TRECHO

►

Às vezes, os dilemas e os sofrimentos de certos personagens são os mesmos que sentimos quando olhamos dentro de nós. Demorei até entender que Ellie e Joel não eram menos humanos do que eu. The Last Of Us me mostrou que devemos aceitar os dias cinzas quando eles vierem, porque somos inconstantes, imersos em frustrações, conquistas e derrotas. Podemos ser fortes e vulneráveis, maus ou bons.

Como protagonista da primeira parte do jogo, Joel concordou em ser a ponte da salvação para a humanidade. Em seus pensamentos, um novo propósito talvez superasse a morte trágica de sua filha. Mas ele tentou esquecer Sarah a qualquer preço, sem saber que as lembranças dolorosas faziam parte do processo de superação.

Assim que Joel conheceu Ellie, ele demorou para criar qualquer tipo de afeição por ela. Os seus momentos de grosseria mostraram que, inconscientemente, ele estava tentando esconder para debaixo do tapete as piores recordações. Contudo, a relação paternal entre os dois se tornou inevitável, devido as circunstâncias do mundo caótico, além das perdas análogas que sofreram.

Em exemplos similares aos deles, muitos pensam que não merecem mais viver. Acham que não são dignos o bastante para alcançarem os seus objetivos e abrem mão do bem mais precioso que o universo lhes deu - a vida.

Infelizmente, nem tudo são flores. A empatia desenvolvida entre Ellie e Joel também trouxe tristeza. É porque nós interpretarmos a dor e a tristeza como contrapartes emocionais dos sentimentos de amor e felicidade. Quanto mais amamos alguém, mais nos sentiremos tristes com sua partida. A morte de um colega distante quase não influência em nosso estado de humor. E pouco importa a morte de um assassino em série. Na verdade, a medida que os seus crimes crescem, passamos a odiá-lo. Porém, se valorizamos determinada pessoa, vamos temer que ela nos deixe. Isso explica porque o carinho que Joel desenvolveu por Ellie trouxe emoções desagradáveis. A raiva, nesse caso, veio da mesma fonte do medo que se originou com a morte de Sarah, e essa fonte nasceu do amor de pai que ele nutria por sua filha.

◄

LINHAS FORNECIDAS
►

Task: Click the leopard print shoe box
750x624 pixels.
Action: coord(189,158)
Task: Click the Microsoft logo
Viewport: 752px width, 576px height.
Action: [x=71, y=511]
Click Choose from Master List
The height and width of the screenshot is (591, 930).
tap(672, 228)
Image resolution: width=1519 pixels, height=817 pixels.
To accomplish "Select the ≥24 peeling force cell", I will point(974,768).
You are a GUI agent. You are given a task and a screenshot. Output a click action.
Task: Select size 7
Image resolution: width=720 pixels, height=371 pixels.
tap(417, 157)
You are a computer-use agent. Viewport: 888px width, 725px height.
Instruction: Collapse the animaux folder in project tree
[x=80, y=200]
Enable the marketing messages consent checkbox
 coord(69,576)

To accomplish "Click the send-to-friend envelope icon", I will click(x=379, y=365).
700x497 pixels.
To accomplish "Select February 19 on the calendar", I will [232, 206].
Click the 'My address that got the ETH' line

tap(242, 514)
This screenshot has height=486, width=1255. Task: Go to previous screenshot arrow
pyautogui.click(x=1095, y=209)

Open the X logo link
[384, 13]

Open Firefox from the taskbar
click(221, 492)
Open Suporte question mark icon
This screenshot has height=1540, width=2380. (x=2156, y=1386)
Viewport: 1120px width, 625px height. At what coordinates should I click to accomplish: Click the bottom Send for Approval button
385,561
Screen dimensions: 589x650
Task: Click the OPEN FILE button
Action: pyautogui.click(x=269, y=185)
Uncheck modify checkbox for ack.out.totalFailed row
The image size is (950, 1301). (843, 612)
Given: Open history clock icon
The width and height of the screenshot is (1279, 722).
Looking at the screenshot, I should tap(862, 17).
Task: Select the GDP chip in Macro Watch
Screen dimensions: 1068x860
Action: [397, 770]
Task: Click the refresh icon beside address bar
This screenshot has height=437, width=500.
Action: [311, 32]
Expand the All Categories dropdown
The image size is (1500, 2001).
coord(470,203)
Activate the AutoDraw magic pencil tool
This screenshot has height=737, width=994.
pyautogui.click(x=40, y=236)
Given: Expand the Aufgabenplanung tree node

◄

TAREFA 1
Atualize a passagem do texto sobre The Last Of Us, começando em "Em exemplos similares" e terminando em "deu - a vida.", com "precioso" substituído por "valioso".
TAREFA 2
Indique se cada afirmação a seguir concorda com o texto sobre The Last Of Us, respondendo sim ou não e citando as palavras decisivas do texto. (a) Joel é o protagonista da primeira parte do jogo. (b) Joel criou afeição por Ellie logo que a conheceu. (c) Quanto mais amamos alguém, mais tristes ficamos com sua partida.

RESULTADO 1
Em exemplos similares aos deles, muitos pensam que não merecem mais viver. Acham que não são dignos o bastante para alcançarem os seus objetivos e abrem mão do bem mais valioso que o universo lhes deu - a vida.

RESULTADO 2
(a) Sim: "Como protagonista da primeira parte do jogo, Joel concordou em ser a ponte da salvação para a humanidade."
(b) Não: "Assim que Joel conheceu Ellie, ele demorou para criar qualquer tipo de afeição por ela."
(c) Sim: "Quanto mais amamos alguém, mais nos sentiremos tristes com sua partida."